TEXTE FOURNI.
==============================

Les cérémonies marquant les 500 ans de la Réforme lancée par Martin Luther à Wittenberg marqueront l’année 2017 en Allemagne comme en Suisse et en France. Qu’est-ce qu’être protestante réformée peut bien signifier aujourd’hui? Notre journaliste Isabelle Falconnier y répond de manière toute personnelle.
J’ai 7 ans. On fête Noël chez mes grands-parents. Cousins et cousines se serrent autour de la table des enfants. La maison a une particularité: vaguement chauffée à l’étage du salon, elle ne l’est pas du tout, même en plein hiver, à l’étage des chambres à coucher. Tu comprends, ton grand-père est un vrai protestant, m’explique-t-on. Ce qui signifie qu’il fait des économies de chauffage, se prépare tous les matins sa crème Budwig selon la recette de la doctoresse Kousmine et fait le poirier, variante calviniste du yoga, jusqu’à sa mort.
Cela signifie qu’il a une sœur et un cousin missionnaires en Afrique. Cela signifie que je ne l’ai jamais vu rire ou faire une blague. Pendant la promenade dominicale, il me donne 1 franc, une fortune alors, si je mange ma pomme entièrement, trognon compris, sous ses yeux. Leçon numéro un de l’antigaspillage à la protestante: ça doit valoir la peine.
J’ai 9 ans. Le dimanche matin, je marche avec ma mère jusqu’à la chapelle au cœur du village. L’église catholique est une chose mystérieuse derrière un mur le long de la grande route. Je n’y vais pas. Je n’y suis toujours pas entrée. Elle a été inaugurée quelques années avant ma naissance. Je ne me demande jamais comment faisaient les catholiques avant la construction de leur église.
Pourtant j’adore poser des questions, au point qu’on m’appelle Madame Pourquoi. Je contredis sans cesse, mes parents, mon frère, les maîtresses d’école. J’adore l’expression «se faire l’avocat du diable»: c’est ce que je fais depuis toujours, tordre les arguments dans tous les sens, tout remettre en question, ne pas se contenter de la version officielle, donnée, imposée.
Dans mon village, on se dit «protestant», jamais «réformé»: «réformé», c’est mou, gentillet. On adore penser que protester, c’est râler, être contre, se rebeller – à tort: «protester» signifie à la base affirmer, «embrasser» la religion dite réformée.
Mais rien n’y fait. Protester, c’est plus fort que réformer. La preuve: la Réforme visait le renouveau de l’Eglise, critiquant notamment le commerce des indulgences. Mais au lieu de se réformer, l’Eglise s’est scindée dans la douleur pour permettre la naissance des Eglises luthérienne, calviniste, anglicane.
J’ai 16 ans. Je prépare ma confirmation avec le pasteur de la paroisse. Plus tard, on racontera qu’il a quitté le village avec une paroissienne dont il est tombé amoureux. Mais en attendant, je ne crois pas particulièrement en Dieu, préférant Camus.
A la bonne heure, rétorque le pasteur, vive les philosophes. Je confirme en développant sur trois pages l’idée que l’important n’est pas de croire ou ne pas croire, mais de se poser la question de l’existence de Dieu. J’ai 16 ans et cette église, plus encore lorsque ce même pasteur en s’enfuyant avec la paroissienne m’apparaîtra comme follement romantique, me semble des plus fréquentables.

==============================

(Relevés de position des mots et des éléments)

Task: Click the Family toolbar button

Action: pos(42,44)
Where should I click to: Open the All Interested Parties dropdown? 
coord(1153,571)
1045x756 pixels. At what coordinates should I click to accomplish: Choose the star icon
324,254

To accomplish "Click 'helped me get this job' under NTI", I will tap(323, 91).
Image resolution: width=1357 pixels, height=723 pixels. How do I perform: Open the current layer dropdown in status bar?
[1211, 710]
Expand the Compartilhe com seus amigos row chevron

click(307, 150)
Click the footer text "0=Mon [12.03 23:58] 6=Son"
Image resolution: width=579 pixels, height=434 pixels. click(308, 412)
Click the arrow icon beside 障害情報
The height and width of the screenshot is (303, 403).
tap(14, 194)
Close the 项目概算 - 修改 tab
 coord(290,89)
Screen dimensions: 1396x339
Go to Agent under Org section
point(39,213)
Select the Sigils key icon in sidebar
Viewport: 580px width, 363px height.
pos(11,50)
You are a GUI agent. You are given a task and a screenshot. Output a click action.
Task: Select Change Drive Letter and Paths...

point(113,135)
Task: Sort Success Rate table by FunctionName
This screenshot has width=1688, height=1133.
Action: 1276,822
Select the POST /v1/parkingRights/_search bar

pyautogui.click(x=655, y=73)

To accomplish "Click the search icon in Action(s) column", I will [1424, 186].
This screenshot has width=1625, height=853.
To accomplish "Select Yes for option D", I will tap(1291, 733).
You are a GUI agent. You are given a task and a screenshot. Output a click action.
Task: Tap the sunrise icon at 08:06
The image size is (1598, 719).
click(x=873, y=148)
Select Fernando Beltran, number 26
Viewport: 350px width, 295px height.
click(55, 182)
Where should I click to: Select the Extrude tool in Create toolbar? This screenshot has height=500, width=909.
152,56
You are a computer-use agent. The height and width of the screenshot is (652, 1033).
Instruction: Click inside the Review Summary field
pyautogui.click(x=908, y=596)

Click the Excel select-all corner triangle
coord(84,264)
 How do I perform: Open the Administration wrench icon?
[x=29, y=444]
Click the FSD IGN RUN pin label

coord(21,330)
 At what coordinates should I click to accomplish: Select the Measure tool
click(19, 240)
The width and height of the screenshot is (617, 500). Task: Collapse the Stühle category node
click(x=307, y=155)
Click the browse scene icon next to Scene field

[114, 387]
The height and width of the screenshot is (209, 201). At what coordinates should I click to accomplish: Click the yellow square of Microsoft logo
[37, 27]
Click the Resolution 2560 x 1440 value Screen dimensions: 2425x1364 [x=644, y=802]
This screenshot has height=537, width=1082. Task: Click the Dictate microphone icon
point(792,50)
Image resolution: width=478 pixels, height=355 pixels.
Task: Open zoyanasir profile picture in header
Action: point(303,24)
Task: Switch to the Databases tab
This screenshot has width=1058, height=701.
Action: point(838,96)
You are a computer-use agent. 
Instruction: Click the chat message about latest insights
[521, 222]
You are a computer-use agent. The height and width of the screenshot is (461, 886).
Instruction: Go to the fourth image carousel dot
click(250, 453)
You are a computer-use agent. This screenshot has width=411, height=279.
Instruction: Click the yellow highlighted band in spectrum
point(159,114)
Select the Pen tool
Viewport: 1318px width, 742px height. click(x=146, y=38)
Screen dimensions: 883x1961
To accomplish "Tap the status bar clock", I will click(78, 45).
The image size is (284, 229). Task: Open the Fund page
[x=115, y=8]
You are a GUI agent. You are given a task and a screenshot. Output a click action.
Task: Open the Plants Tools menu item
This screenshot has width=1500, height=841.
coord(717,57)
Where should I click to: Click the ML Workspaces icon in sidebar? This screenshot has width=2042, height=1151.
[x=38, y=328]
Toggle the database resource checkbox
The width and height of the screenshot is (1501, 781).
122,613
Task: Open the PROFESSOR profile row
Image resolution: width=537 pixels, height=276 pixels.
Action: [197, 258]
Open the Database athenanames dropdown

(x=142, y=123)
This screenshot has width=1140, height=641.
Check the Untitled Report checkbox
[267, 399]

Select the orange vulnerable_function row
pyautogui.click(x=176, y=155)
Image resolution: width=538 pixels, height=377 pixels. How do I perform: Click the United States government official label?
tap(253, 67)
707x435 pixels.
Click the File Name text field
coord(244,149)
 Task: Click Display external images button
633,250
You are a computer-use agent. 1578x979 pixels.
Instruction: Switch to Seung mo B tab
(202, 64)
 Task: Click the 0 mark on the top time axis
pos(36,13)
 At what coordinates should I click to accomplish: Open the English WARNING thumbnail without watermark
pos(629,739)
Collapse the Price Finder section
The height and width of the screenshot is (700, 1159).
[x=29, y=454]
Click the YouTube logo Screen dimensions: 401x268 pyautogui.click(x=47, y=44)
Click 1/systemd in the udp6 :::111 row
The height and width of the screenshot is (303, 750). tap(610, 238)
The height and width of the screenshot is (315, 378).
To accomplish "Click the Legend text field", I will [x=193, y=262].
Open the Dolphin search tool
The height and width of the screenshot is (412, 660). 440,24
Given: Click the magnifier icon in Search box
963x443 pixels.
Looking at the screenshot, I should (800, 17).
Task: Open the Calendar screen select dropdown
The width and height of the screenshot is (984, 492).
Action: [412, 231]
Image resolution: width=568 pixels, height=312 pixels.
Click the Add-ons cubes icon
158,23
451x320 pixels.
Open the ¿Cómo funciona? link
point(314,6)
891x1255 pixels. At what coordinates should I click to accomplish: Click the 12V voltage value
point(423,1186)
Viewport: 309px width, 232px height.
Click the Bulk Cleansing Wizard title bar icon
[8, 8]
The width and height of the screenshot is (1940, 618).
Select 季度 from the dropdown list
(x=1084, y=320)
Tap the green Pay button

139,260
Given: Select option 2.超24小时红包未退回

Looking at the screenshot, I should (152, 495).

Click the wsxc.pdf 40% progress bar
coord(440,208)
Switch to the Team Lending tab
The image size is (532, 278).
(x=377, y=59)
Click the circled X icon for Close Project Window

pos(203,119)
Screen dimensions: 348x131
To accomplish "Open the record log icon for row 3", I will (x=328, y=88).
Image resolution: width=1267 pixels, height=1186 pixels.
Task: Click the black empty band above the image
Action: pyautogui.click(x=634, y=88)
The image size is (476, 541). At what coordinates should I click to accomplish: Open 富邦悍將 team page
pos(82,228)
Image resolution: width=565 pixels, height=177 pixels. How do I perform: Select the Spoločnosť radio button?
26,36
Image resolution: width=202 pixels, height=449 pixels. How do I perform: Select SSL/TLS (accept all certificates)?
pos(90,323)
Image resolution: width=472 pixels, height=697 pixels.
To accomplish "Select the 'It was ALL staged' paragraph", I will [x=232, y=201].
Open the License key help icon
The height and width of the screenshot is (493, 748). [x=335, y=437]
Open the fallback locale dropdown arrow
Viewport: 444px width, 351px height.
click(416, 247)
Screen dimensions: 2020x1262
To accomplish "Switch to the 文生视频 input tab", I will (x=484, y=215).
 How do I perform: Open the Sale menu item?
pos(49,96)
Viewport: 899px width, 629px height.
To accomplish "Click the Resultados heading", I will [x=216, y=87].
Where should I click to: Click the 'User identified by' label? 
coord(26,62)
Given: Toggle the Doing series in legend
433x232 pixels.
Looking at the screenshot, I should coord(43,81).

==============================

CONSIGNE.
Recopiez mot pour mot le passage du texte sur la Réforme qui commence aux mots « Dans mon village, on » et qui s'arrête après « religion dite réformée. ».

RÉSULTAT CI-DESSOUS.
Dans mon village, on se dit «protestant», jamais «réformé»: «réformé», c’est mou, gentillet. On adore penser que protester, c’est râler, être contre, se rebeller – à tort: «protester» signifie à la base affirmer, «embrasser» la religion dite réformée.